On Drs. Case and Schiller:
Median Schmedian!
  • There's a lot of real estate misinformation out there.  The Internet delivers it to you at the speed of light.  
  • The Case-Schiller Index, treasured by Standard and Poors and revered everywhere your home values are contemplated, is computed for major metropolitan areas around the country and stands as the gold standard for measuring real estate trends.  It is never questioned as they publish  "Real estate Down another 7% in Q1".   Media articles rarely tell you if they are talking about sales in units, individual home prices, or sales totals for the properties closed in a given period (and often, I wonder if they even know the answer themselves as they dash off a story in haste to beat a deadline).
  • Case-Schiller uses median home prices.  The median home price is actually the sale price of the single closing which happens to fall in the middle of the bunch of homes sold in a given place and time period.  In Williamsburg, a market very important to us if not "major" on a national scale, moving the median up or down by just one house moves a monthly median by thousands of dollars, often $5000 or more.  In other words, it is possible for any one sale to move the median by a couple percent in a market that has 50 sales in a month, depending on whether it lands above or below the median.  The smaller the market, the more unstable analysis based on medians becomes.
  • The least expensive properties are over represented in analyses based on medians, because sales activity is usually higher at the lower end of the market.  When we are stressed economically (and have federal first time home buyer incentives) the lower end of the market is particularly active.  Five condo units in a building that happened to be finished in the same month could appear in the newspaper with the headline "Williamsburg Homes Down 10%." 
  • I'll cheerfully allow Drs Case and Shiller to explain their methodology, and I'll explain mine: You get more stable, more repeatable, and more reliable real estate data by looking at average $/square foot numbers than anything you can do with medians, because some compensation is built in for the sizes of homes that have been sold (you must have data on square feet to divide with, of course). 
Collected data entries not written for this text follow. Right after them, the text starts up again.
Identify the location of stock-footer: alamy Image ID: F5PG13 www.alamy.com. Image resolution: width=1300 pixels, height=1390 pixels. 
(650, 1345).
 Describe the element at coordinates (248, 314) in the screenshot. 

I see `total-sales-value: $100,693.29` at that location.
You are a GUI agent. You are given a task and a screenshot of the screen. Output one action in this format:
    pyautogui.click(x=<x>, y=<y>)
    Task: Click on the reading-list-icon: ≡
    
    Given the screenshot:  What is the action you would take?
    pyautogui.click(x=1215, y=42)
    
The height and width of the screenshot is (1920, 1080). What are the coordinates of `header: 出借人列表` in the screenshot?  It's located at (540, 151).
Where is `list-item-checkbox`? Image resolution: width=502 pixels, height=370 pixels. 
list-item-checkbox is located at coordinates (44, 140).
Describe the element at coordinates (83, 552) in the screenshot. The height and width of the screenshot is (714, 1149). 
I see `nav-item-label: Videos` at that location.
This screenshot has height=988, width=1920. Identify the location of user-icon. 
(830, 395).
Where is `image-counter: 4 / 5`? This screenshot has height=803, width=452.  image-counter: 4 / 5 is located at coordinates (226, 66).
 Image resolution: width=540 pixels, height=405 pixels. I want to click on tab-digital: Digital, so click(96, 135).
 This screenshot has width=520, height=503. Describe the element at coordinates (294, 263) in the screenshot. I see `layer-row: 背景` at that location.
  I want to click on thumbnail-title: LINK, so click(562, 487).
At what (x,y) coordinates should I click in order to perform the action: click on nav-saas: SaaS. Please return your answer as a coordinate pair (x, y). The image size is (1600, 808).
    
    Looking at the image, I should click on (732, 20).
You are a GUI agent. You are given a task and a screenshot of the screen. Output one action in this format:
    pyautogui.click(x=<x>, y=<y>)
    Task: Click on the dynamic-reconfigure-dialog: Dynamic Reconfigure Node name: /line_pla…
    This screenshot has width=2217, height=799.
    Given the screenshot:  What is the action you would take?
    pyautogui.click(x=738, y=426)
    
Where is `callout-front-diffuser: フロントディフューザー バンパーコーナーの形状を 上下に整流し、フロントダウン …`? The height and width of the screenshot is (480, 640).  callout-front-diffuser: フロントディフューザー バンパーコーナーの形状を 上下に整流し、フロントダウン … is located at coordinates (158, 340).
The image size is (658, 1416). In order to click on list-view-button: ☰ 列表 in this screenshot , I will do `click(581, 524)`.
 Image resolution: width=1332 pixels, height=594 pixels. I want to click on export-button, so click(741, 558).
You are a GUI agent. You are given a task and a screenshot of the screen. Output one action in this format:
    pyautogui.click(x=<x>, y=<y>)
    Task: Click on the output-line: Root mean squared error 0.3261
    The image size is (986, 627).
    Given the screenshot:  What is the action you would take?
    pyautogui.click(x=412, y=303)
  • The example on the right compares April 2009 to April 2010 in Williamsburg.  For those reporting from a Case-Schiller perspective, the headline might have read about Williamsburg property values dropping another 8%, when the reality is only about a percent and a half.  The vast majority of the difference is explained by relatively higher market activity among smaller homes (influenced in this case by expiring federal tax credits to homebuyers).